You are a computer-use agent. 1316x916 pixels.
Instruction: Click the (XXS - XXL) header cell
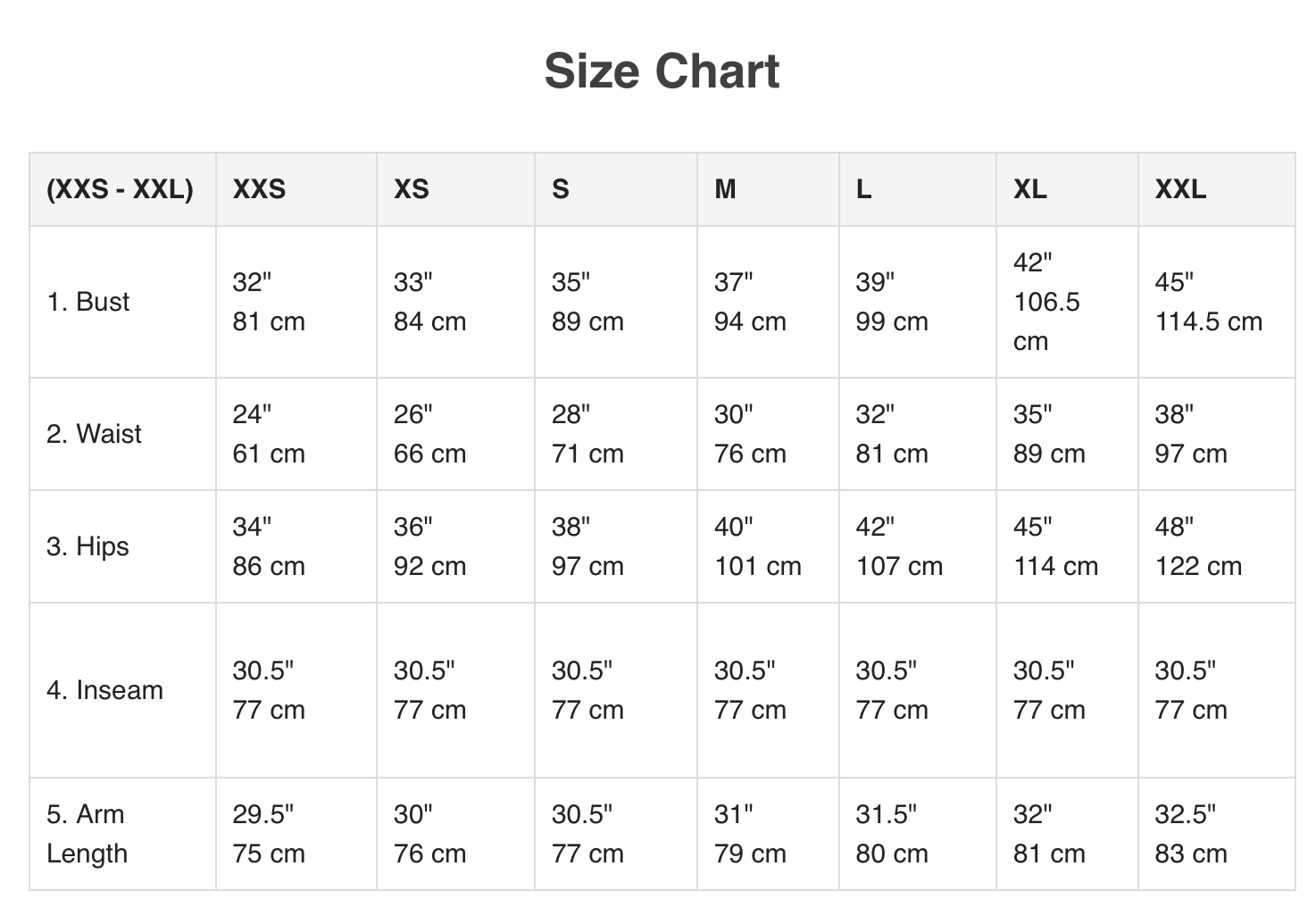pyautogui.click(x=120, y=189)
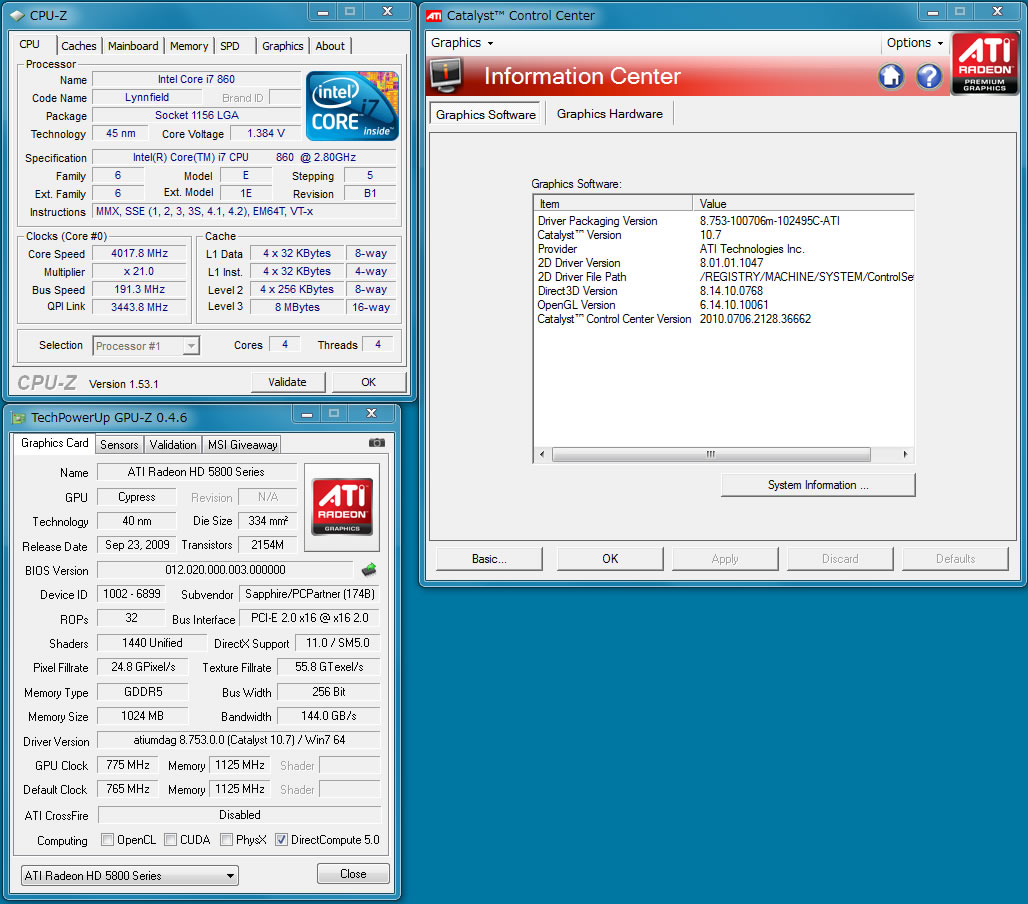1028x904 pixels.
Task: Enable the OpenCL checkbox
Action: tap(108, 840)
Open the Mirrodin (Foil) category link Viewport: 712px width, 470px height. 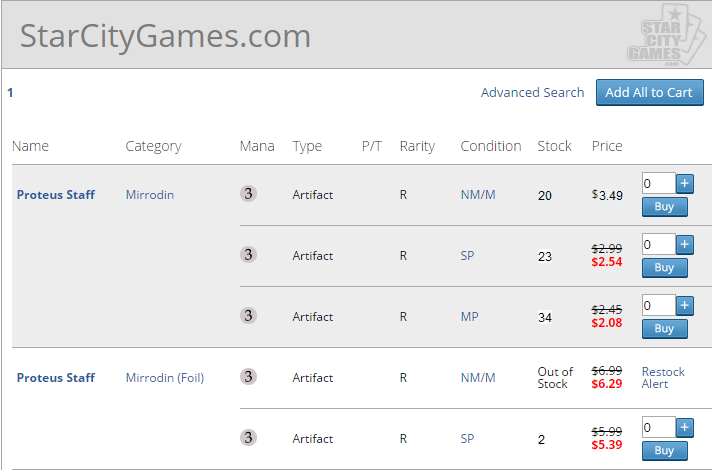point(165,378)
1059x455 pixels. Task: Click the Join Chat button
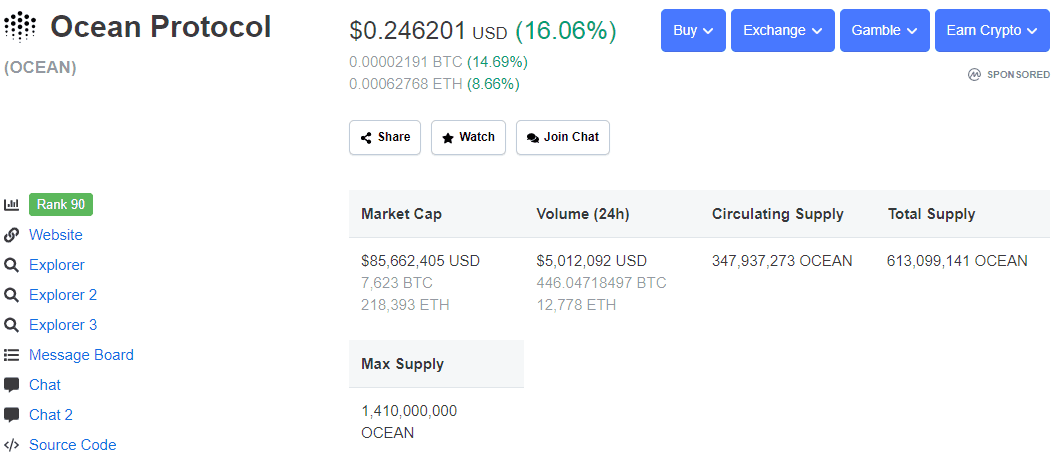(x=563, y=137)
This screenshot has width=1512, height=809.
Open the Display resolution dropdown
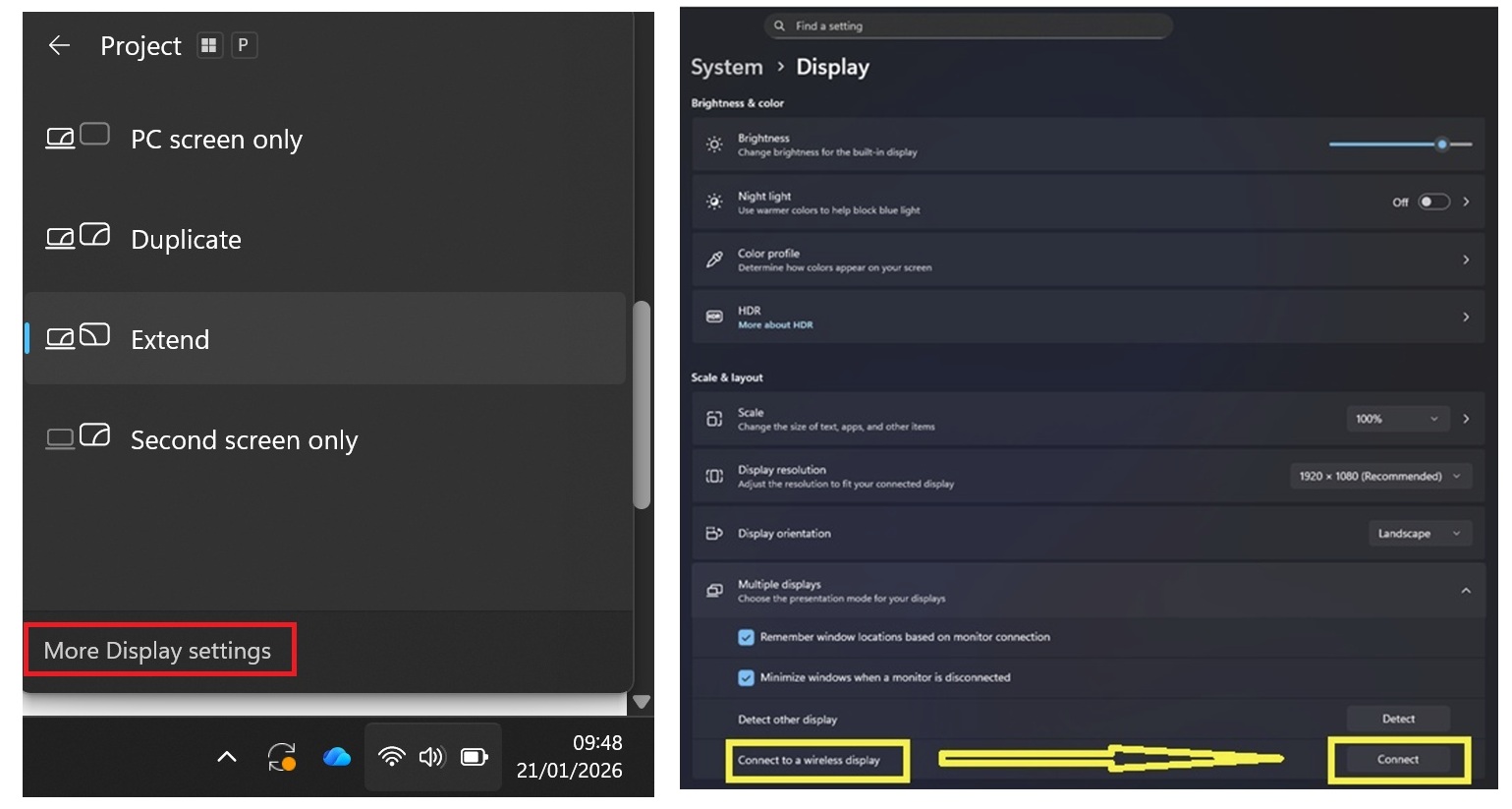(1379, 476)
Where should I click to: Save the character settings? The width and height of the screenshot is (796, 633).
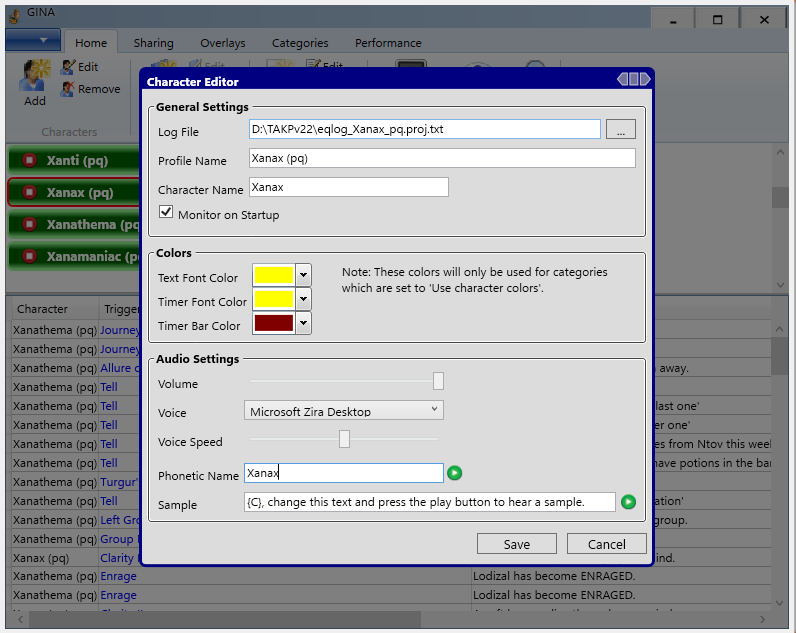(x=517, y=544)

-*-*-

WHAT YOU ARE ASKED TO DO: With the pictures left out, output exactly the lines from the one with "This screenshot has width=1512, height=809." through the end of the listing above, both ends included.

REPLY:
This screenshot has width=1512, height=809.
Open the Display resolution dropdown
(1379, 476)
Where should I click to: Save the character settings? The width and height of the screenshot is (796, 633).
(x=517, y=544)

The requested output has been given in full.